The proposal to remove all band one charges for NHS dental care will mean the public will be entitled to a free dental check up, X-rays, scale and polish. At the moment most (or nearly all) patients do not get these services without incurring a cost – though children and pregnant women already qualify for free dental treatment under the NHS.
The introduction of free dental check-ups is undoubtedly a step in the right direction towards reducing barriers to accessing dental care. But unfortunately, the decisions people make regarding whether to see a dentist or not are not this simple. It’s certainly not all about the cost of treatment – and this is something the next government will need to address if they are to tackle the UK’s oral health crisis.
Research, dating as far back as the 1980s has shown the barriers and decision making behind seeking dental care is a complex area and has a huge impact on how people access services. Dental anxiety, the availability of dentists, bad experiences in the past, a confusing NHS dental care system, work and other life priorities are just some of the reasons why people avoid seeking dental care.
And above all that, research shows that a lack of perceived need for dental care plays a prominent role in determining whether to see a dentist for a check up. You wouldn’t go and see a GP if we weren’t feeling unwell, so why would seeing a dentist be any different? For some people, dental pain has to be present – often for a long period of time – before they will even begin to consider getting help.
‘Free teeth MOT’
All this together means that offering someone who is dentally anxious, and not experiencing any current dental pain a free check-up is highly unlikely to result in them seeking care. Equally a free dental check up to someone working long hours, balancing family life alongside work, with no local NHS dentists available simply won’t be enough.

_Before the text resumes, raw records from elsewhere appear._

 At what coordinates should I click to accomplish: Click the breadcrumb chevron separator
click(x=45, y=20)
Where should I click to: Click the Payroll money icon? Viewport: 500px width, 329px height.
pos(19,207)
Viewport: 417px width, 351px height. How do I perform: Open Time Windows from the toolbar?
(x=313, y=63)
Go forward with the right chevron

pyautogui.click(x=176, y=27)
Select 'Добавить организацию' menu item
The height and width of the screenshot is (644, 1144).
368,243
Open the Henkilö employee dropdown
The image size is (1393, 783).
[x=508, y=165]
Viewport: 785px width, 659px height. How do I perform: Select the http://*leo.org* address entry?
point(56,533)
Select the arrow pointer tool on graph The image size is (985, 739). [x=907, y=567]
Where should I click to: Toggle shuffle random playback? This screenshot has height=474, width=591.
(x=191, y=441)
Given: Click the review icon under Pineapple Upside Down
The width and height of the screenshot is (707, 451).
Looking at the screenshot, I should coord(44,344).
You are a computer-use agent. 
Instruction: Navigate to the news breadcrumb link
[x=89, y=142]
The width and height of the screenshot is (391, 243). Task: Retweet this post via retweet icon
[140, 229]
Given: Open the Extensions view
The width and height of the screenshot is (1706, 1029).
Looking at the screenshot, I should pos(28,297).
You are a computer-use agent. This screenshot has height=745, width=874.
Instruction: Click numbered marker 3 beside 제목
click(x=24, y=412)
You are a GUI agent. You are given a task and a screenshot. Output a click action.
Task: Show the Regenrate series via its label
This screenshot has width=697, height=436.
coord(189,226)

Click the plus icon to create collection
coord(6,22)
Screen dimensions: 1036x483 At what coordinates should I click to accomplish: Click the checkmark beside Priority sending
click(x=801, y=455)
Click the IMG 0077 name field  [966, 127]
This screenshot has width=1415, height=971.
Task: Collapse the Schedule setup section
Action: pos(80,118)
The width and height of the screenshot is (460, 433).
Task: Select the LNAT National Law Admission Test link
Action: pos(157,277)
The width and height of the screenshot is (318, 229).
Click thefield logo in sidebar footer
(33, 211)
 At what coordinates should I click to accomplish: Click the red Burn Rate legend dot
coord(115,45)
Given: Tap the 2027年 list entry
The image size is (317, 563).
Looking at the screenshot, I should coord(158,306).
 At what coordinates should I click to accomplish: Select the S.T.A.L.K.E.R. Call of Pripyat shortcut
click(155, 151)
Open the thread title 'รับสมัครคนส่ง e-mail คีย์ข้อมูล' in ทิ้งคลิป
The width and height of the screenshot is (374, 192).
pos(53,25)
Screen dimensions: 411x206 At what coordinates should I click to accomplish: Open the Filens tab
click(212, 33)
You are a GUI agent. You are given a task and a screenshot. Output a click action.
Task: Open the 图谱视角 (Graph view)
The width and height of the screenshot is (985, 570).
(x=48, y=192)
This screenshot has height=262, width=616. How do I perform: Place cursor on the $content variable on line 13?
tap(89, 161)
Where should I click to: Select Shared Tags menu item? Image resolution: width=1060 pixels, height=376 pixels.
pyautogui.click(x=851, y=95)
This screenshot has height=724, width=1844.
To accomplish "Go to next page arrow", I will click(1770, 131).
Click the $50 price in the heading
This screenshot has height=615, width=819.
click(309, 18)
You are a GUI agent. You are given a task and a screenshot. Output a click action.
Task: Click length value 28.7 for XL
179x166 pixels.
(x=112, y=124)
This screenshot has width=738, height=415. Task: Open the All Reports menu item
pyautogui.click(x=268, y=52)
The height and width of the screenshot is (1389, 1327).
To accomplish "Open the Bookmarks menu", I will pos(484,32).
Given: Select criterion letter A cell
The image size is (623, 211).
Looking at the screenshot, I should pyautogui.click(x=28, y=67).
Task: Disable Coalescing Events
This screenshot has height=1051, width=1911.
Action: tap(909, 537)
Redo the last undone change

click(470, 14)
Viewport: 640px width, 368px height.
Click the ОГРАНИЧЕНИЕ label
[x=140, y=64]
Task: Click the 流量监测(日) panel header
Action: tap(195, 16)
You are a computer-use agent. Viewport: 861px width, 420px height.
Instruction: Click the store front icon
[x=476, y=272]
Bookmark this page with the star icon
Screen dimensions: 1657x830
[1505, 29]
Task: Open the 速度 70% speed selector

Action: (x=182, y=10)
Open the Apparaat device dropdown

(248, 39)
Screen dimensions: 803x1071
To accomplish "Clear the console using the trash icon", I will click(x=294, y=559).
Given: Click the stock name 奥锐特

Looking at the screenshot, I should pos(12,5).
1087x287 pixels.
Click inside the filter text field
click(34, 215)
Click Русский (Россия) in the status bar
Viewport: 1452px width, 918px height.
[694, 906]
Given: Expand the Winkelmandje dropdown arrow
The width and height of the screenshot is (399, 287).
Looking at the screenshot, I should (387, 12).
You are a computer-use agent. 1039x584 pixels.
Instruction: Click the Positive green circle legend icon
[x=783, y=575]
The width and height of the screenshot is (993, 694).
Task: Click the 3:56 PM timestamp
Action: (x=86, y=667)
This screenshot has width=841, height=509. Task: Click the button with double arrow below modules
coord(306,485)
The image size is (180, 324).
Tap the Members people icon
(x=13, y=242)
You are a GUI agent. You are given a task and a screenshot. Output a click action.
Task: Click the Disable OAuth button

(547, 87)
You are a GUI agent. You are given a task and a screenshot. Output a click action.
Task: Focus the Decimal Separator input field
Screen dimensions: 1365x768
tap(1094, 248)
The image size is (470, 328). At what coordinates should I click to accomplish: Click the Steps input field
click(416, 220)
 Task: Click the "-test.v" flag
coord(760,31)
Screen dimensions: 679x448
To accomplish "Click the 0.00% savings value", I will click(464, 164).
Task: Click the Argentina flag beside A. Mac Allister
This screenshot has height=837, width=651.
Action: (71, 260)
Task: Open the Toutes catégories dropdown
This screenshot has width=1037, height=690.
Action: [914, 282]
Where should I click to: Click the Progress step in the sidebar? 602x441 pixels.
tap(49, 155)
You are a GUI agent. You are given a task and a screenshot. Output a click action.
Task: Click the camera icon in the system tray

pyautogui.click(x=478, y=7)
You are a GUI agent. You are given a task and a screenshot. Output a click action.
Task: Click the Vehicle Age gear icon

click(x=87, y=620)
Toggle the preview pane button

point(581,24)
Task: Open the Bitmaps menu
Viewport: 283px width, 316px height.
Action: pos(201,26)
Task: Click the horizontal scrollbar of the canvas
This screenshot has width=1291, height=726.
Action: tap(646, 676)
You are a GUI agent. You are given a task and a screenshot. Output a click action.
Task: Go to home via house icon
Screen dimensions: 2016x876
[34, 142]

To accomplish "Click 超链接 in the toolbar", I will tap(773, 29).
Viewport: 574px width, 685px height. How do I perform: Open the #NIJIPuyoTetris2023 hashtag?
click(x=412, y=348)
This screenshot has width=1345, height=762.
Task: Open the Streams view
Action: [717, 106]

The Labour Party quote that “around 135,000 patients per year are estimated to attend A&E with dental problems”. This is a figure based upon research we conducted at Newcastle University and shows the scale of the problem with dental care.
Other research has also found that “around 380,000 patients with toothache chose to head to their GPs who cannot provide dental treatment”. The reasons why people try to get dental care from non-dental professionals, such as GPs, is more complicated than just avoiding a dental charge. Indeed, it relates to knowledge about dental symptoms and healthcare services, and the availability of dentists compared to GPs.
Oral health crisis
The Conservative Party’s response to Labour’s proposal, that “dental check-ups are already free for those who don’t have the means to pay”, also doesn’t solve the problem and shows a lack of understanding. Indeed, many who are eligible for free dental care do not realise that they are. Or don’t claim free treatment at the fear of being fined.
If any of the parties wish to fully address the ongoing oral health crisis then simplistic changes, such as a free check-up, won’t suffice. The British Dental Association have produced their own manifesto on what the next government needs to change regarding dental care, including improvements with dental workforce, current NHS contracts, dental regulation, national campaigns and investment in high quality national research.
Although arguably even more needs to be done to overcome the range of complicated barriers the public face when seeking dental care. A free dental check-up may be the first part of this complex jigsaw, but it’s certainly not enough.